Enterré par Nicolas Sarkozy, le débat refait surface. Au premier jour d’une visite d’État de 48 heures, lundi 27 janvier, François Hollande a remis à l’ordre du jour la question de l’adhésion de la Turquie à l’Union européenne. Une manière d’apaiser les relations houleuses entre Paris et Ankara depuis que son prédécesseur avait mis son veto sur la candidature turque.
Immédiatement après avoir évoqué le sujet, lors d’une conférence de presse avec son homologue turc Abdullah Gül, le président s'est efforcé de désamorcer les craintes que pourraient susciter une adhésion de la Turquie à l'UE. "Inutile d'ajouter quelle que peur que ce soit, le peuple français sera de toute façon consulté", a déclaré François Hollande, qui évoque donc un référendum mais précise qu’”aucune date [de reprise des négociations] n’était prévue”. Un peu plus tôt, le président turc avait dit attendre de la France "qu'elle n'apporte pas de blocage politique" au processus. "Nous ne sommes pas pressés", a-t-il également souligné, souhaitant que la crise politique que traverse le pays ne pèse pas sur les discussions.
Plus de 80 % des Français contre l’adhésion
Mais dans l’Hexagone, le sujet est particulièrement sensible. Plus de 80 % de Français refusent de voir la Turquie intégrer l’Europe, selon un récent sondage de l’Ifop pour Valeurs Actuelles. En 2003, ils étaient 54 %. Un rejet croissant qui est couplé à une crispation diplomatique de plus en plus gênante.
En 2007, Nicolas Sarkozy, fraîchement élu président de la République, refuse de se joindre aux discussions entamées entre Ankara et Bruxelles depuis 2005. Déjà perturbé par un certain nombre de réformes au point mort en Turquie, le processus de négociations se trouve finalement interrompu à l’automne 2007 par la Commission européenne. En cause : le refus d'Ankara de reconnaître l'État chypriote.
Le voyage en Arménie de Nicolas Sarkozy en octobre 2011 va ensuite finir de dégrader les relations franco-turques. À cette occasion, l’ancien président annonce qu’il soutient un projet de loi - depuis avorté - faisant condamner les négationnistes du génocide arménien de 1915 reconnu officiellement par la France depuis 2001. Ankara fulmine.

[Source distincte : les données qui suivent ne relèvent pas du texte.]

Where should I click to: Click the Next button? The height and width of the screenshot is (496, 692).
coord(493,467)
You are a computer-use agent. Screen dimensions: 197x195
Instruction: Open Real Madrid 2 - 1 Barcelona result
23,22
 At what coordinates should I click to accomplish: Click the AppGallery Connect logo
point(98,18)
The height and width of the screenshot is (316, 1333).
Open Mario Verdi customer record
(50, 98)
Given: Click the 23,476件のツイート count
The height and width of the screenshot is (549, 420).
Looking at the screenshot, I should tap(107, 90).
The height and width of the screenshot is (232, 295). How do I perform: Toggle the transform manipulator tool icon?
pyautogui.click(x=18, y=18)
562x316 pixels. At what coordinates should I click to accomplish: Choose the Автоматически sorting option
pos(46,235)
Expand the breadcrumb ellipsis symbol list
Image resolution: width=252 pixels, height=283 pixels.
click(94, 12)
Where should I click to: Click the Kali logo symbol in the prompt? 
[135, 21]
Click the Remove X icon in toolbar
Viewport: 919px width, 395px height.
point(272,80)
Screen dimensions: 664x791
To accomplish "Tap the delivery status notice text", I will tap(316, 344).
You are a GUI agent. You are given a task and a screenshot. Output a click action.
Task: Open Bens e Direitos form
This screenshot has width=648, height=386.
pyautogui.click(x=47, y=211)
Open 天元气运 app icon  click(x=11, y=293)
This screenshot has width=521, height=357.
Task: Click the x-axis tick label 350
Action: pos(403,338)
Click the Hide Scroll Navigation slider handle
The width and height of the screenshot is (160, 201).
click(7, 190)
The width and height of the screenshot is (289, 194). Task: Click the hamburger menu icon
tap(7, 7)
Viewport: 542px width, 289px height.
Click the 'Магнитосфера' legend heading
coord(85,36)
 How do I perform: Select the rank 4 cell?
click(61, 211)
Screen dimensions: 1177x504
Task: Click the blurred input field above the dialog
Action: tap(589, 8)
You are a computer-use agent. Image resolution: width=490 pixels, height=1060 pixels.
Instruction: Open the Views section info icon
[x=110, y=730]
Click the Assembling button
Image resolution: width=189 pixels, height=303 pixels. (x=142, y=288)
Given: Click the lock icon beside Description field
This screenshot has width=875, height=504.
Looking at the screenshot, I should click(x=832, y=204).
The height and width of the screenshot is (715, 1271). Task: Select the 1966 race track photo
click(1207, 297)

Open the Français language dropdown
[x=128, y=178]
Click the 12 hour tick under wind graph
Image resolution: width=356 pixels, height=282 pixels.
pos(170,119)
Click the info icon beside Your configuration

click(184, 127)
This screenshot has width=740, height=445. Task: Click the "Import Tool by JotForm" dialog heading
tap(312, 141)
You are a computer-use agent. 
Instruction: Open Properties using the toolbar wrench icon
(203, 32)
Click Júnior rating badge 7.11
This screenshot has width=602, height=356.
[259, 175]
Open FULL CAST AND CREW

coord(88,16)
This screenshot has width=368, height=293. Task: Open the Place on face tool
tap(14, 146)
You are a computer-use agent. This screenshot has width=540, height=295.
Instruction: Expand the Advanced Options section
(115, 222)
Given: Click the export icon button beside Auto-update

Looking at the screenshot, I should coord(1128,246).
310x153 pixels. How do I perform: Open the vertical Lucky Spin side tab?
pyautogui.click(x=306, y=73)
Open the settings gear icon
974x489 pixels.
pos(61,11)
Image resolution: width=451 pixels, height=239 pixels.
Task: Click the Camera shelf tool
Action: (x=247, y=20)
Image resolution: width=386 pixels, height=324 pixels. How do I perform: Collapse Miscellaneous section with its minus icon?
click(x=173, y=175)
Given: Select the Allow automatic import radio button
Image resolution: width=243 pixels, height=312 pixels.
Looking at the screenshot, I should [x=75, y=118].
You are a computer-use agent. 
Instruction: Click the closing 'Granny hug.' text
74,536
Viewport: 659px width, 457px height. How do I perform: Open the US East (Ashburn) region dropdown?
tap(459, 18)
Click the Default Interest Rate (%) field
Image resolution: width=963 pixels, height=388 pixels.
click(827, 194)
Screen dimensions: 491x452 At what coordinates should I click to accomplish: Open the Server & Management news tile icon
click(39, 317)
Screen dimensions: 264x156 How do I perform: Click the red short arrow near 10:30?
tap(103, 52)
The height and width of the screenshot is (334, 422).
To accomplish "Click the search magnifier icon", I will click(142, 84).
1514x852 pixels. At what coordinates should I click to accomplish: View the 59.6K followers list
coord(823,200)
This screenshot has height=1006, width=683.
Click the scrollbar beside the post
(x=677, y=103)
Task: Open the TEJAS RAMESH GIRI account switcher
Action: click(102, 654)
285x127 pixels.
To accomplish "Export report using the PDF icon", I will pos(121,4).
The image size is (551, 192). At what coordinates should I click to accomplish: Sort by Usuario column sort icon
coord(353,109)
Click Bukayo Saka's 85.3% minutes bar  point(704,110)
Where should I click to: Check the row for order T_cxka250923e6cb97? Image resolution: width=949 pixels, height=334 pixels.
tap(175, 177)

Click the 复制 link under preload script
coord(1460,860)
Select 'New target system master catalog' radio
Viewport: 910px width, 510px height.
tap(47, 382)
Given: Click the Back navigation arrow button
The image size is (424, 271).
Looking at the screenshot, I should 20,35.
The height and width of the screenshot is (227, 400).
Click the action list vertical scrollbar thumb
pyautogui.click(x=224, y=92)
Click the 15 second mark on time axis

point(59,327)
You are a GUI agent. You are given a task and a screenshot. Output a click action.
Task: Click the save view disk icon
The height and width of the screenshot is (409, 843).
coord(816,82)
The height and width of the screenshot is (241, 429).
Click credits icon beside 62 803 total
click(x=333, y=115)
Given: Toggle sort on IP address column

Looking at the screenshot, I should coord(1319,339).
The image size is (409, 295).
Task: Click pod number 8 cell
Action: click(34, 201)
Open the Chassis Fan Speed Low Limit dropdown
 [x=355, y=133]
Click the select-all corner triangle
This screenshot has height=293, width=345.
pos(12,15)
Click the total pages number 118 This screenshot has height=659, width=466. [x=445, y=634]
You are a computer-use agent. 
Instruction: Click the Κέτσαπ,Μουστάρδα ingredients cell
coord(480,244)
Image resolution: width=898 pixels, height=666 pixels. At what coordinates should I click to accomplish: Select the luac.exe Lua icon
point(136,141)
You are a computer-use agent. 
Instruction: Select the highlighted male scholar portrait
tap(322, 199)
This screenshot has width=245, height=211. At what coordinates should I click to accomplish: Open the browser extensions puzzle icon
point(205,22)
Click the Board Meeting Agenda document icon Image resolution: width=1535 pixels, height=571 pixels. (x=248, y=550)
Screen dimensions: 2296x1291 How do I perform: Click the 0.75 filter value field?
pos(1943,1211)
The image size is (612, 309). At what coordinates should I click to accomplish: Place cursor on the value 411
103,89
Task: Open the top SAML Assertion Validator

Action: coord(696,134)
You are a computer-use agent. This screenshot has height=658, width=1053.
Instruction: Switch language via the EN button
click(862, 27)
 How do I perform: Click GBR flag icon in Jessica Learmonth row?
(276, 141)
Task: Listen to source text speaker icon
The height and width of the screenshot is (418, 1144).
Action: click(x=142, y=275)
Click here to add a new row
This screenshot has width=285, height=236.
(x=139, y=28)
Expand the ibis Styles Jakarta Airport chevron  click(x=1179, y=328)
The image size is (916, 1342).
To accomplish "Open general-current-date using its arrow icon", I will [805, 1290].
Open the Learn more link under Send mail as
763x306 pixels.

“Travail de mémoire” sur le génocide arménien
François Hollande, de son côté, avait confirmé, peu après son élection en 2012, son engagement à pénaliser la négation du génocide arménien. À Ankara, ce lundi, il s’est contenté d’exhorter la Turquie à faire son "travail de mémoire".
Avec cette visite - la première d’un chef d’État français depuis celle de François Mitterrand il y a 22 ans -, son discours édulcoré et sa volonté de remettre l’adhésion de la Turquie à la table des négociations, François Hollande devrait réchauffer quelque peu les relations diplomatiques et économiques entre les deux pays. Mais à quelques semaines des élections européennes, le président va devoir aussi s’attacher à ne pas froisser une opinion publique massivement contre l’entrée de la Turquie au sein de l’UE.